The set is a simple room, possibly the study of a house, with an office desk and chair, a sideboard with drinks tray and another lone chair. The ‘machine’ which Pinter instructed to be on the desk to communicate with other parts of the building is missing; Nicolas, a functionary of the state, simply shouts for detainees to be brought in. In its place is a sparkling stainless steel Newton’s cradle. It sits ominously and is cleverly suggestive. He resists the temptation to play with it, but instead steadies it from time to time when it is slightly disturbed by stage movements in a manner befitting someone with OCD. This embodiment of Newton's third law is an omen for those who oppose the regime: for every action, there is an equal and opposite reaction.
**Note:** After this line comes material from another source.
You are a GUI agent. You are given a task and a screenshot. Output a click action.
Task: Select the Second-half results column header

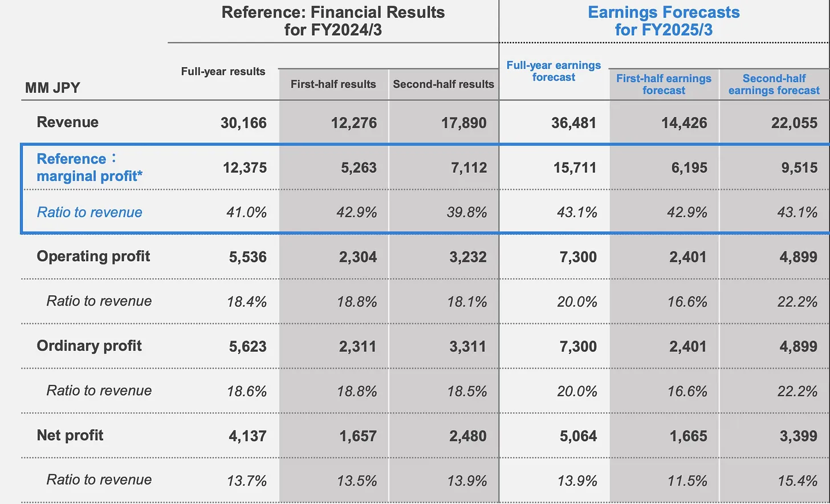pyautogui.click(x=444, y=84)
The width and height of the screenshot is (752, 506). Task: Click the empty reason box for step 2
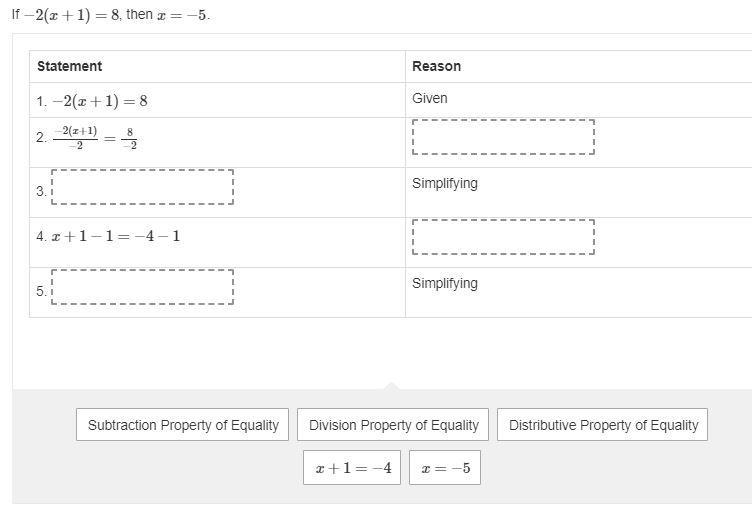503,137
Nicolas is immaculately dressed in a blue pin-striped suit, though lacks a tie, perhaps to appear more informal or because of the impending heat of dealing with his captives. From the outset he is agitated, his lips trembling in the manner of someone trying to maintain control of himself, attempting to steady his nerves with repeated glasses of whisky. Pinter gives no instructions on how the part is to be played. As with all interrogators there is the soft-spoken, falsely reassuring option or the louder, more aggressive approach. With more of the latter, Louis Hall‘s interpretation intertwines the two. Both styles instil fear and Hall, playing the man of words and mind games rather than physical violence, manages to be both threatening and eerily seductive. He leaves the brutal torture and bodily abuse to others offstage; we see only the visible, outward signs of what his detainees have endured. He, of course, reminds them of what they have suffered, often with a sense of relish, particularly when referring to sexual matters.
The play is dominated by Nicolas, but the three members of a family also appear though always individually. The ironically named Victor, the father, has little to say until pressured into speaking by Nicolas. Henry Deacy successfully sustains his role of a man beaten into submission and numbed by the horrors of his ordeal and the stories of his wife's repeated rape. Panda La Terriere plays Gila with calm resignation and helplessness, knowing their is no point in resisting or fighting the assaults. The honest innocence of their seven-year old son Nicky is captured by William Baxter who little realises his precarious position.
The action progresses smoothly, with moments of violin music from Alexander Terry, as per the script, building to its tragic ending. Pinter is quite clear as to how the play should finish. Following the last chilling line he directs ‘Silence. Blackout.’ His dark ending is deliberate and fits all that precedes it, leaving the audience to ponder on the fate that faces victims of oppressive regimes around the world. There is no reason to undermine Pinter’s intention by playing an instrumental version of The Peanut Vendor, particularly as the lyrics make specific reference to Cuba! This attempt at cheerfulness destroys the mood and represents an inexcusable error of judgment on the part of the company. Setting that gaffe aside the production is otherwise a chilling success.